Slips and falls in the tub and shower are sending injured U.S. kids to the emergency room at a surprising rate — 120 daily — with most injuries occurring in children under 4 years old, a new study finds.
The research, which will be published in the August issue of the journal Pediatrics, adds another worry to parents' list of household dangers.
Recent research has shown falling furniture harms more than 200,000 children each year, while computer equipment also poses a hazard to kids. Last year, a study revealed a high number of injuries from toilet seats falling on the penises of unsuspecting toddlers.
The new study is based on a nationally representative survey of bathtub- and shower-related injuries to children 18 years and younger in the United States. An average of more than 43,000 kids are treated in hospital emergency departments annually for these types of injuries, according to the study.
The new analysis shows that children age 4 and younger accounted for more than half of all bathtub- and shower-related injuries. About 60 percent of the injuries were lacerations (cuts and tears to the skin) and more than 20 percent were sprains and other soft-tissue injuries. The most commonly affected body region was the head, accounting for nearly 50 percent of the bath injuries, followed by the head and neck, which accounted for 15 percent of the injuries.
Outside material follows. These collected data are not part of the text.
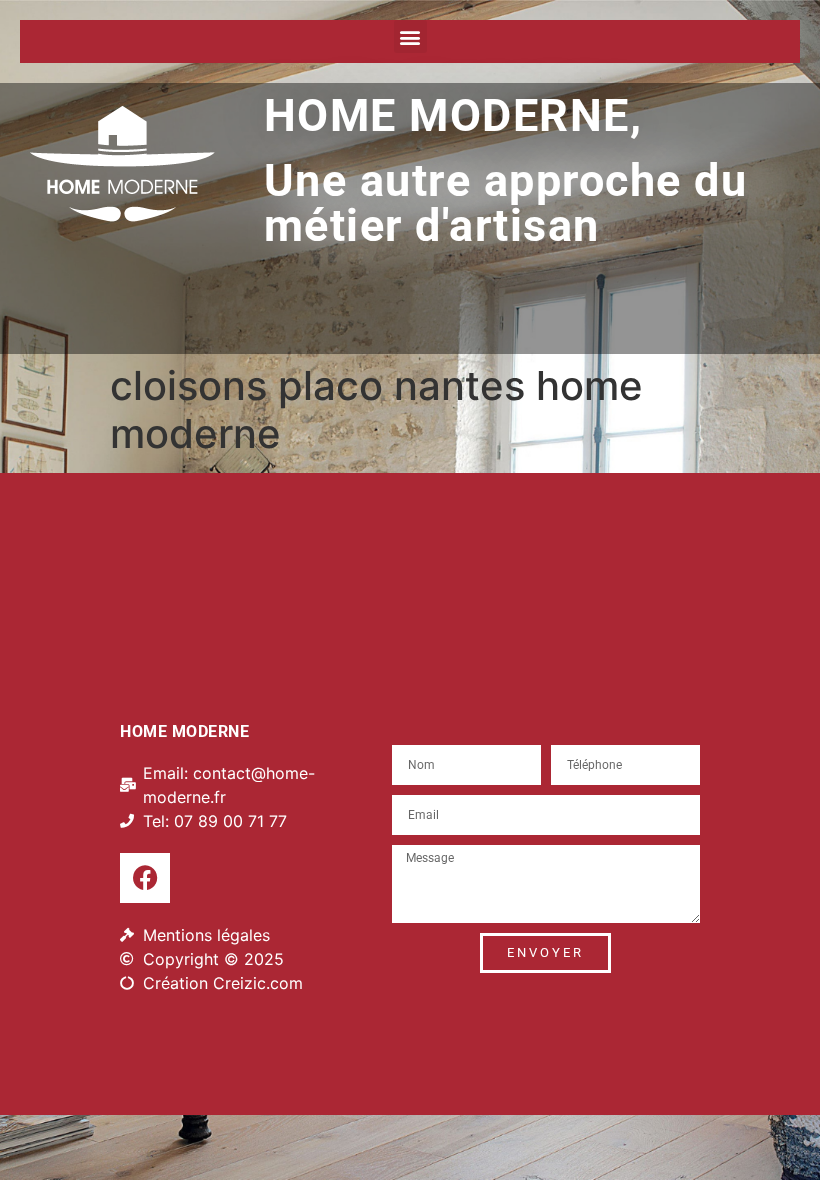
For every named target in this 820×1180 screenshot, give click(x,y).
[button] (410, 36)
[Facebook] (145, 878)
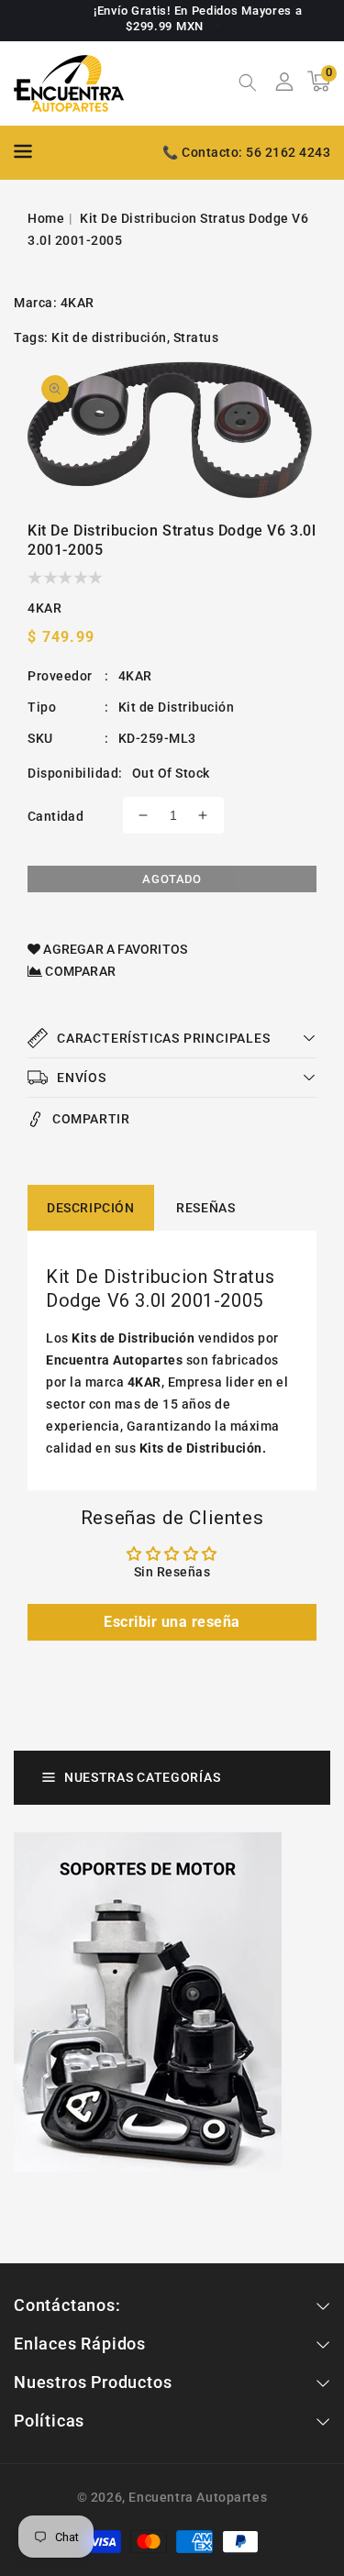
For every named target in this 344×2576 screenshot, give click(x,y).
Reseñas (205, 1207)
"That is because young children, the ones typically injured in bathtubs and showers, they tend to topple forward," said study team member Dr. Gary Smith, director of Center for Injury Research and Policy at Nationwide Children's Hospital in Ohio. "They have a high center of gravity, and they tend to strike their head and their face, and that ends up with injures such as lacerations."
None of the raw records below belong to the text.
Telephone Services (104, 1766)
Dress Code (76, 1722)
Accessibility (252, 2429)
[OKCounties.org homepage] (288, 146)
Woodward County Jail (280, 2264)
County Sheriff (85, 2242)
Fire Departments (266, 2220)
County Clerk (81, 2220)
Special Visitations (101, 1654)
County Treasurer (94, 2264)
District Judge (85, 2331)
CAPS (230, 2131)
Overall, wounds from falls make up about 80 percent of bath-related injuries, topping those caused by scalding water or submersion in the tub, the researchers say.
And in most cases, parents were watching their kids.
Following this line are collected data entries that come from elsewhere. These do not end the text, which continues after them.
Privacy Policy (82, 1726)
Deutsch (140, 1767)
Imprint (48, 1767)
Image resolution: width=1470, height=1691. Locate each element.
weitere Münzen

"Unfortunately, adult supervision isn't enough to prevent these injuries," Smith said. "They happen so quickly that a parent simply can't react quickly enough to prevent them."
Smith added that "it is important to prevent them from happening by using a slip-resistant mat inside and outside the bath and shower." Other preventive measures he recommends include support bars for kids to hold onto when getting into and out of the tub and shower.